Florence Griffith-Joyner, Track and Field: 5 medals (3 G, 2 S)
Known as much for her record-setting performances on the track as for her flashy style, “Flo-Jo” is considered to be the fastest woman of all time. She won 200-meter silver in 1984 and 4x400-meter silver in 1988, but was all golden from there on out. She won three of them in 1988, in the 4x100, 100 and 200. She set world records in both distances that year, neither of which have yet been seriously challenged.
Mary T. Meagher, Swimming: 5 medals (3 G, 1 S, 1 B)
Meagher is considered to be the greatest butterfly swimmer of all time, earning the nickname “Madame Butterfly.” Unable to compete in Moscow in 1980 due to the boycott, she won three gold medals in 1984, in the 100 and 200-meter butterfly and the 4x100-meter medley. Past her prime in 1988, she nevertheless won bronze in the 200 fly and silver in the 4x100 medley. The world records she set in the 100 and 200 fly in 1981 are among the most impressive ever set in sport, both standing for nearly two decades.
Gwen Torrence, Track and Field: 5 medals (3 G, 1 S, 1 B)
One of the most versatile female sprinters of all time, Torrence earned top U.S. rankings in the 100, 200 and 400-meter. Despite being shut out of the medals in 1988, she stormed back in 1992 to take gold in the 200-meter and 4x100-meter, as well as silver in the 4x400-meter. She made one more Olympic appearance in 1996, winning 100-meter bronze and gold in the 4x100.
Nastia Liukin, Gymnastics: 5 medals (1 G, 3 S, 1 B)
Known for her graceful routines, Liukin is one of the most decorated U.S. gymnasts of all time. Her five Olympic medals in 2008 are tied for the most gymnastics medals won by a U.S. gymnast at a single Games. One of the prohibitive favorites going into Beijing, Liukin outdueled compatriot Shawn Johnson for individual all-around gold. She earned silvers in the team event, uneven bars and balance beam, and bronze on floor.

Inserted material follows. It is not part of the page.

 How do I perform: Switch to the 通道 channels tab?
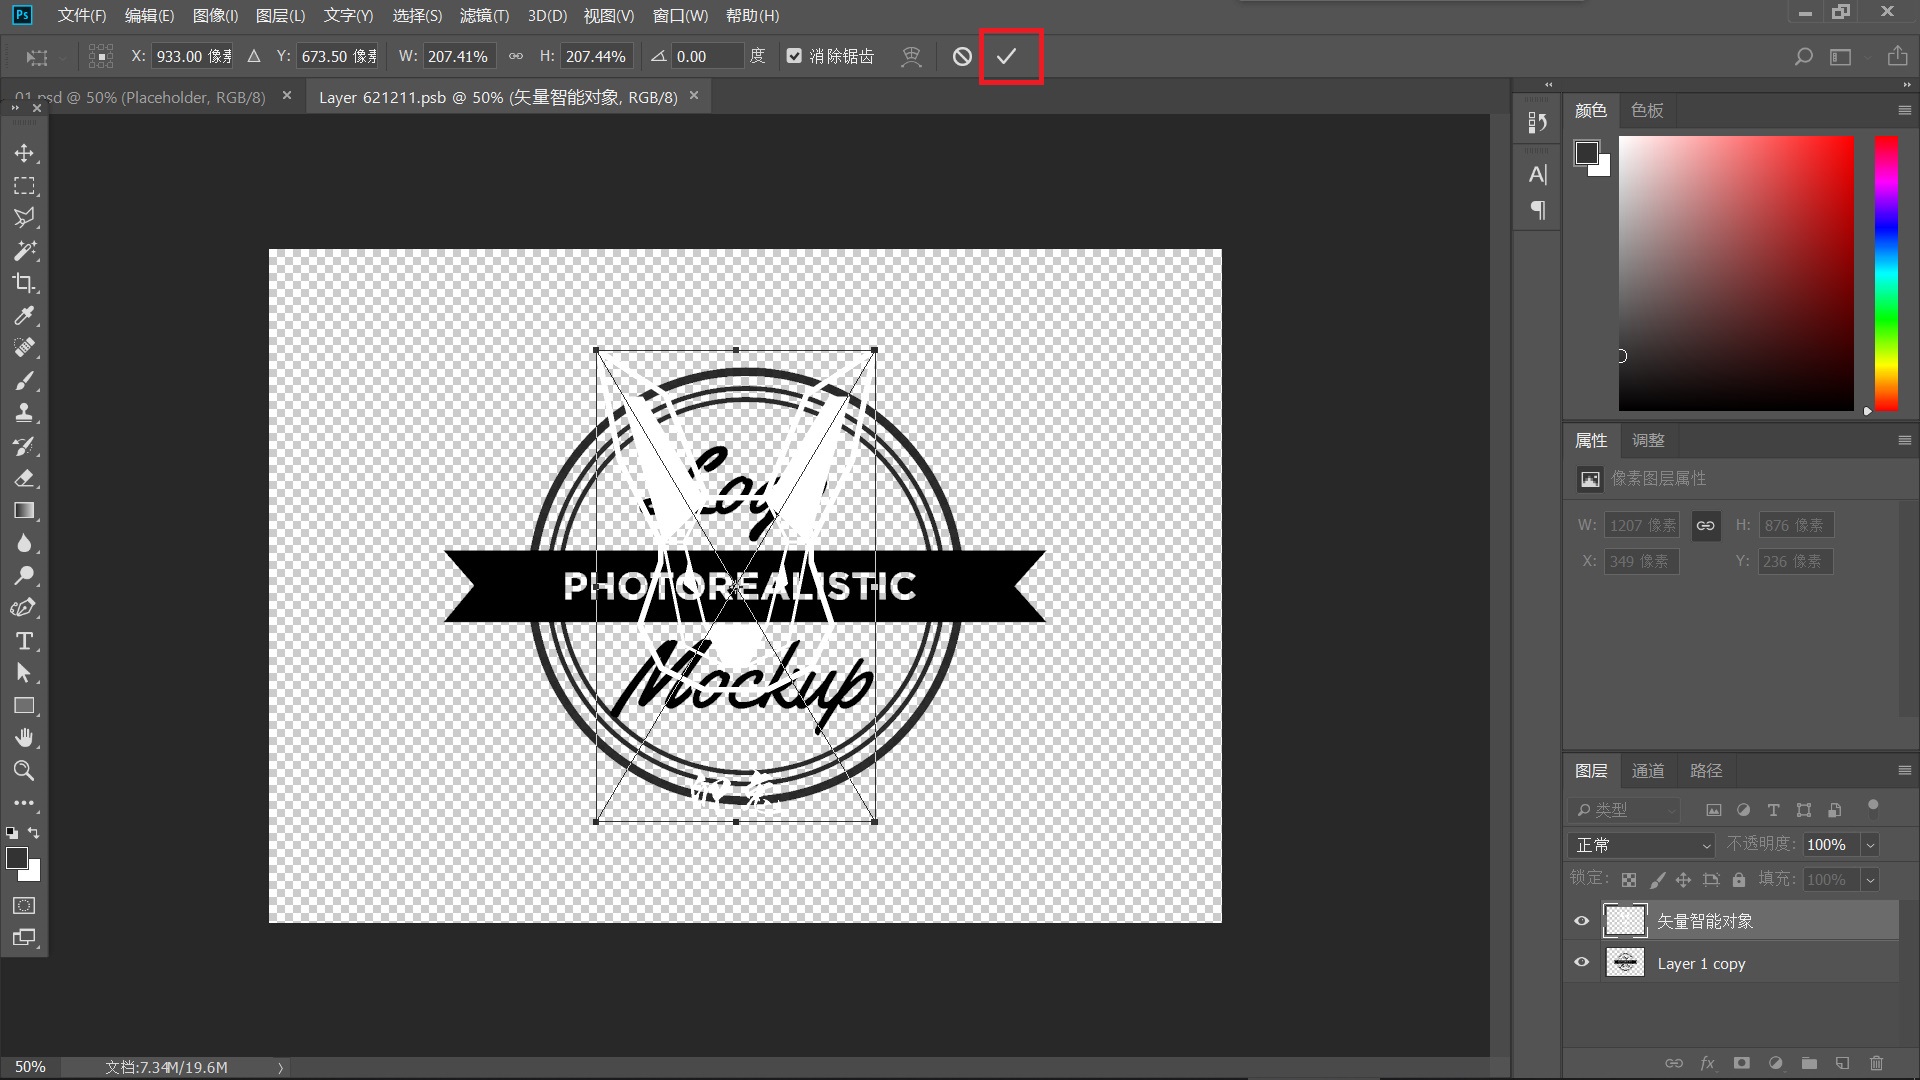click(1647, 771)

Mary Lou Retton, Gymnastics: 5 medals (1 G, 2 S, 2 B)
Retton was the first American ever to win the gymnastics all-around at the Olympics and would be the only one to do so for 20 years. She was the darling of the Los Angeles 1984 Olympic Games, her incredible performance making her one of the country’s most popular athletes. In addition to her all-around gold, she helped lead the team to silver and individually took silver on vault and bronzes on the uneven bars and floor exercise.